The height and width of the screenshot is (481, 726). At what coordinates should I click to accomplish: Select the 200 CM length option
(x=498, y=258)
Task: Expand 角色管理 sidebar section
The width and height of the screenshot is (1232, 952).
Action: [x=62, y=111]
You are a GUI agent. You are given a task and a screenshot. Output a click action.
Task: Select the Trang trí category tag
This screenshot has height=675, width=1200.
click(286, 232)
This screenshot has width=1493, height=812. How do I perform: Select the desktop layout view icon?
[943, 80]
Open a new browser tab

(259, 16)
--
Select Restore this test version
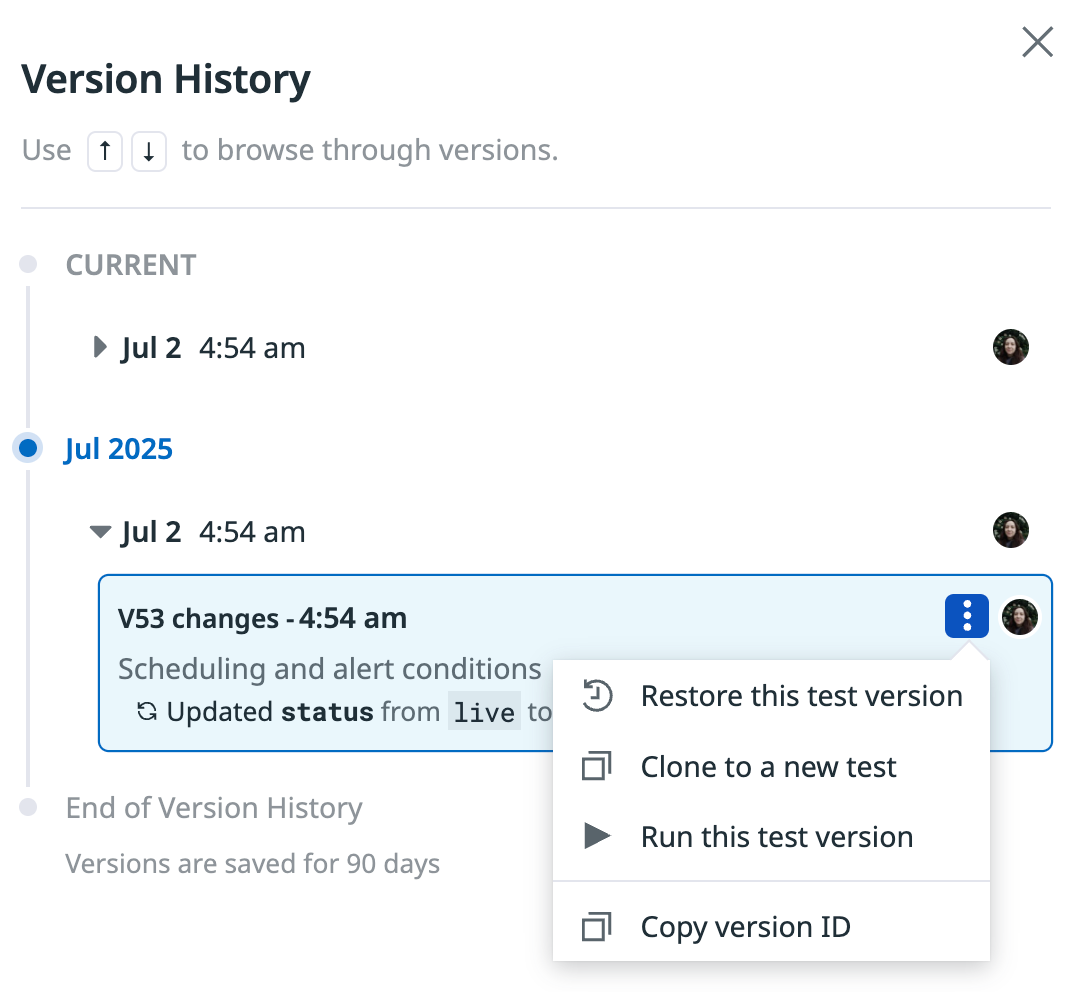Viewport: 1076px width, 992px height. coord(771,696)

■ WORK INSTRUCTION: Above are the lines; repeat exactly the ones from the line containing "The height and" down to the line containing "Task: Select the Trang trí category tag", both inclusive.

■ REPLY TO THE TASK:
The height and width of the screenshot is (481, 726). At what coordinates should I click to accomplish: Select the 200 CM length option
(x=498, y=258)
Task: Expand 角色管理 sidebar section
The width and height of the screenshot is (1232, 952).
Action: [x=62, y=111]
You are a GUI agent. You are given a task and a screenshot. Output a click action.
Task: Select the Trang trí category tag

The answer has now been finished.